A straightforward question that led to ABS Global developing the world’s first genetic solution to transition disease problems. The transition period is one of the riskiest and most costly cow health periods facing dairy farmers the world over.
“Every dairy producer globally is faced with challenges of transitioning each female that enters the milking string from non-lactating to efficiently producing enough milk to generate profit,” ABS Global Dairy Brand Manager, Mitch Amundson said at the launch of TransitionRight™ Genetics at International Dairy Week last week. “The easier the female transitions, the more optimistic we are of her future.”
Mr Amundson told an audience of 100 dairy farmers, advisors and industry experts that 75% of disease in dairy cows occurs in the first 30 days in milk with as many as 50% of high producing cows affected.
Breaking the cycle
“While research on the transition period for dairy cattle has been evolving for more than a decade, and involves academia and allied industry, until now there has been little or no focus on the role genetics plays in this.”
“We asked ourselves, “What if this cycle could be broken over time, and the herd’s cows could be pre-disposed to better health during this period?”
The result is TransitionRight, a genetic tool developed by ABS Global, from many years of original research, which uses ABS Real World Data* to identify bulls with greater transition disease resistance traits that can be bred into future progeny.
“We would expect to have about seven fewer daughters out of 100 that had a case of mastitis in first lactation if a five star TransitionRight sire was used in place of a one star sire,” said Mr Amundson.
Current evaluation of progeny performance demonstrates that five star TransitionRight sires create on average $100 in value per cow per lactation through reduced health costs.
Increased risk of disease
A 2010 study on Transition Cow Management by Dairy Australia’s Grains2Milk and InCalf programs described the transition period as being “characterised by greatly increased risk of disease”.
During the first 30 days in milk up to 50% of a herd can be affected by one or more of the common post calving diseases, which include metritis, ketosis and mastitis. The cost per case varies from around $150 to $350 depending on the disease and its severity.
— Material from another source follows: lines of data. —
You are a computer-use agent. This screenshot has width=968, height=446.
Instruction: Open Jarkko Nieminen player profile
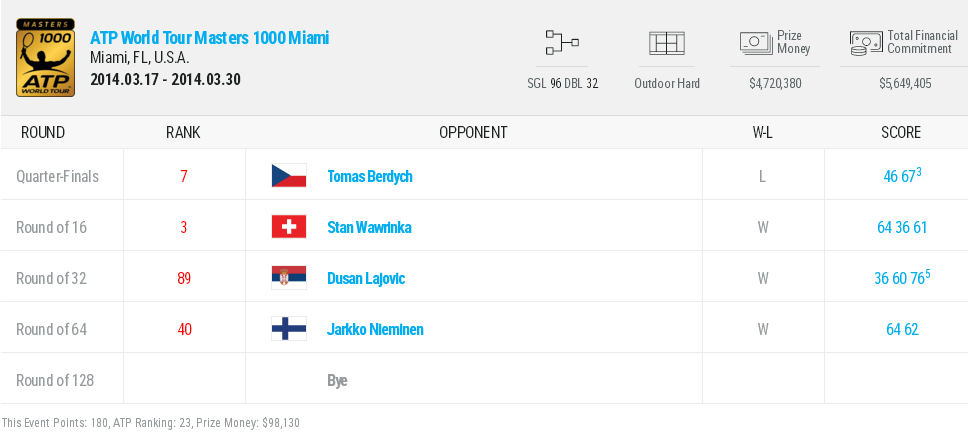(x=375, y=329)
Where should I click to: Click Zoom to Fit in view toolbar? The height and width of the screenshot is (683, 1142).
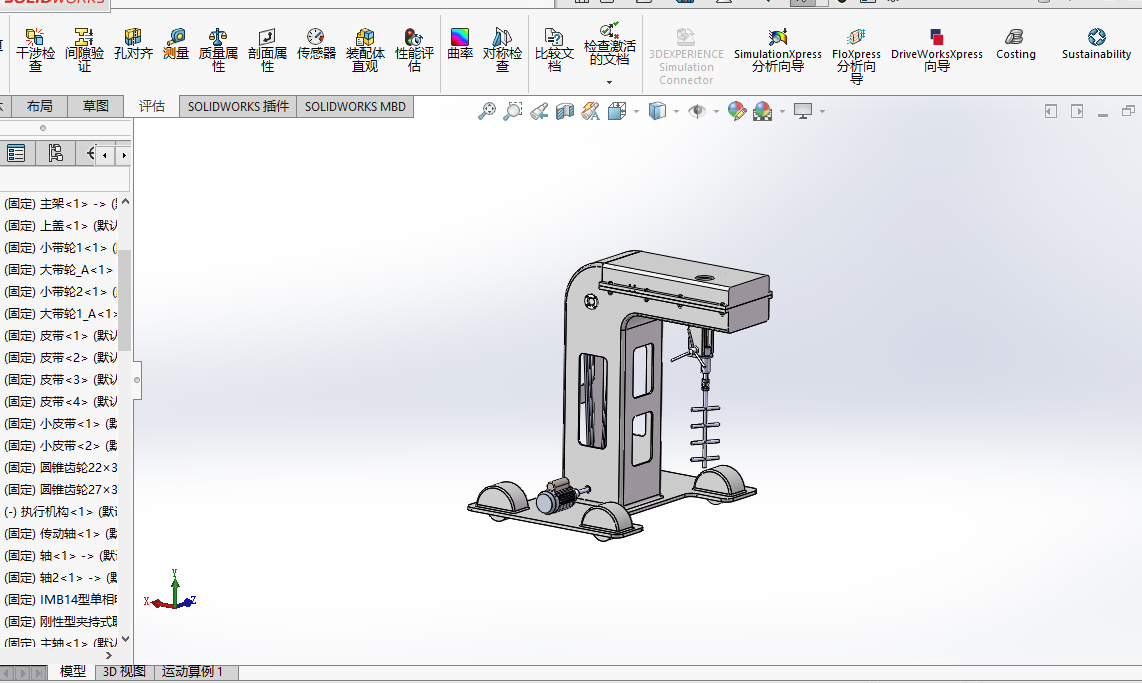tap(487, 111)
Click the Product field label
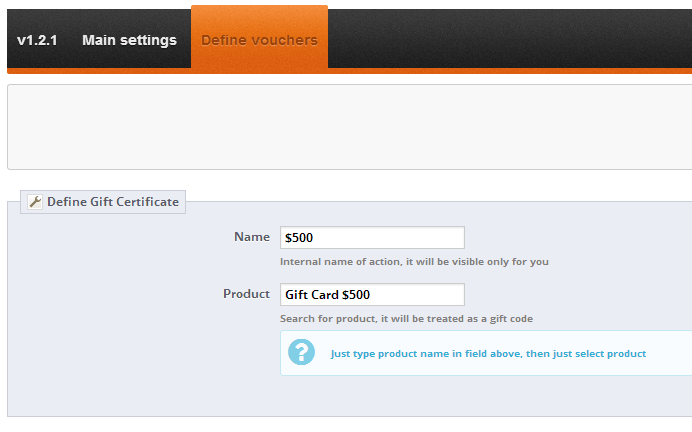 [x=246, y=294]
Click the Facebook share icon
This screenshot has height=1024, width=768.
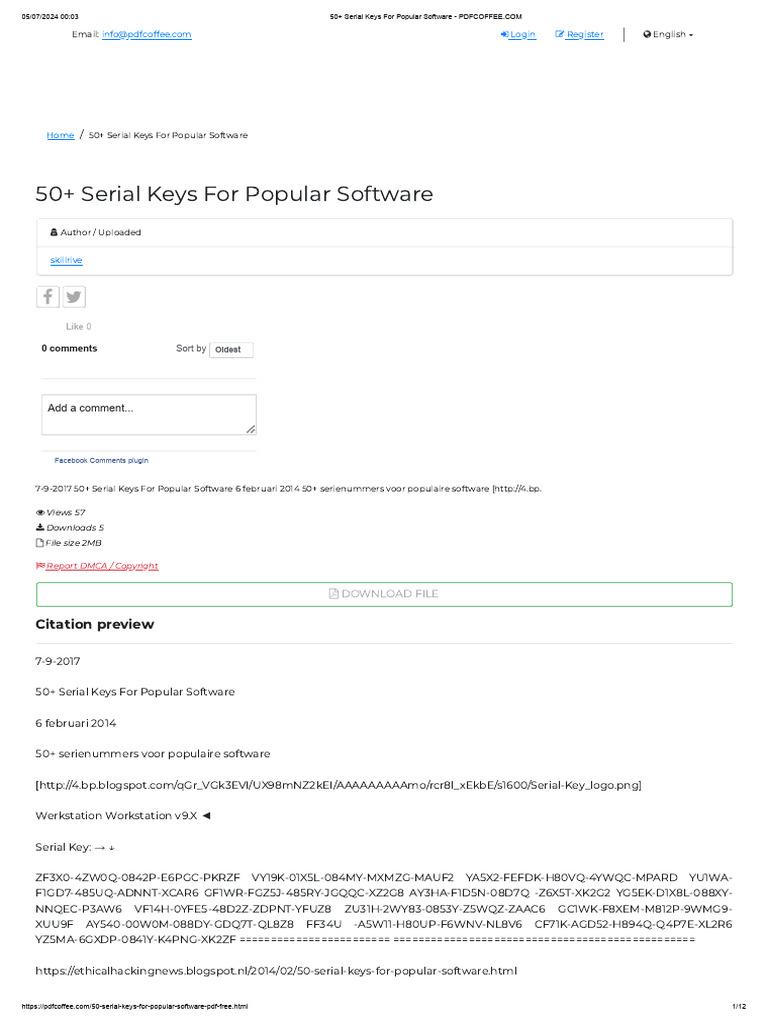(48, 297)
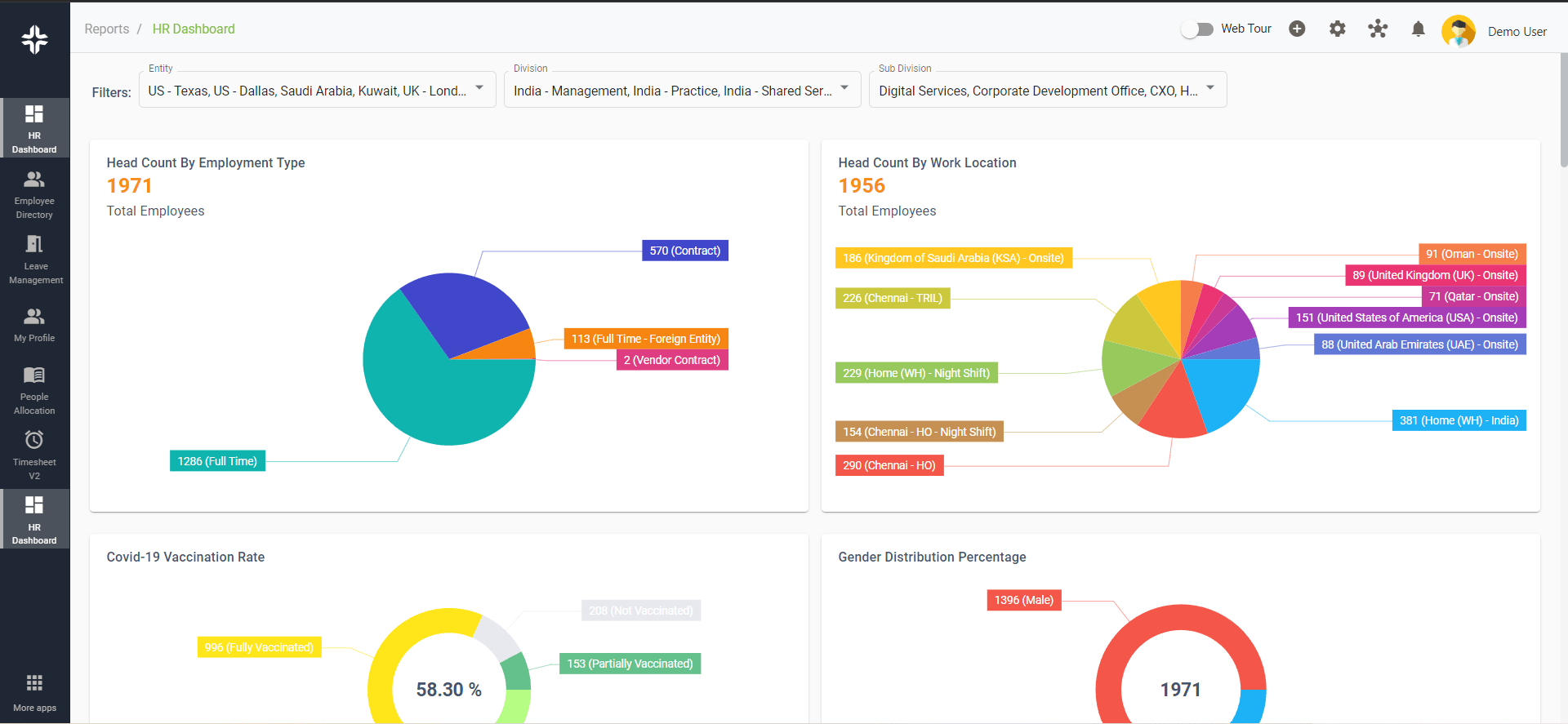
Task: Click the teal Full Time pie slice
Action: pyautogui.click(x=433, y=400)
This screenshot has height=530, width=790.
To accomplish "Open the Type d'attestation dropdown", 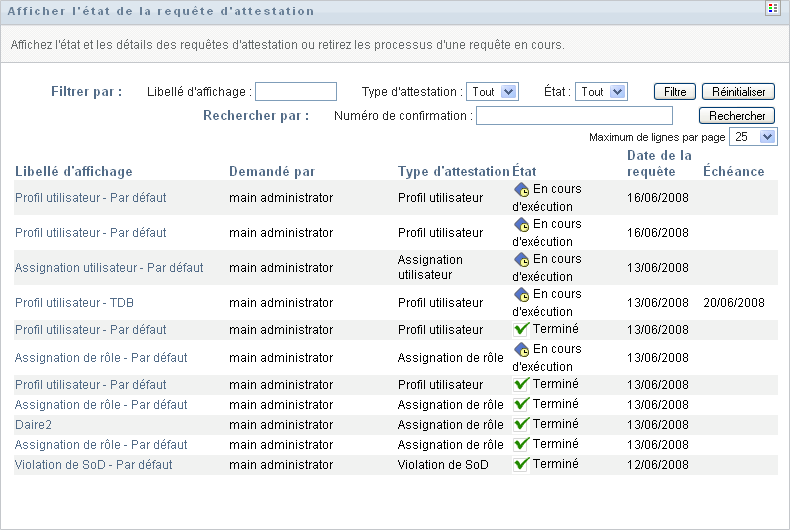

“Up to 10% of a herd can be lost in the two months after calving due to health issues,” Mr Amundson said. Metritis or inflammation of the uterus, often called pelvic inflammatory disease (PID), costs on average $350 per cow and an average of 20% of all calving cows are affected.
A preventative approach
“Typically, the transition period has been handled through management: changes to nutrition, vaccinations and physical treatment of the cow when she comes down with one or more of these common transition diseases,” he said. “Now we are able to look at the transition period from a genetic perspective, we can take a preventative approach rather than a reactive one.
“ABS has created a genetic evaluation for transition cows that is truly revolutionary. We are the only company that is able to offer a genetic solution specifically for the transition period.
“Sires that transmit these traits produce progeny with greater resistance to typical transition diseases such as metritis, ketosis and mastitis,” Mr Amundson said. “The result is healthier cows going through the most vulnerable period for health issues and making a good start into their most productive period.”
ABS original research
*ABS Real World Data® comprises more than 22 million records provided by 1500 dairy herds from around the world. The data for the traits of mastitis, metritis and ketosis goes back to the year 2000, providing an analysis of more than 18,000 dairy sires: 60% are other companies’ bulls and 40% ABS bulls, making the rankings very robust and reliable.
ABS Real World Data was used initially to identify bull fertility and is now being put to further good use identifying TransitionRight sires.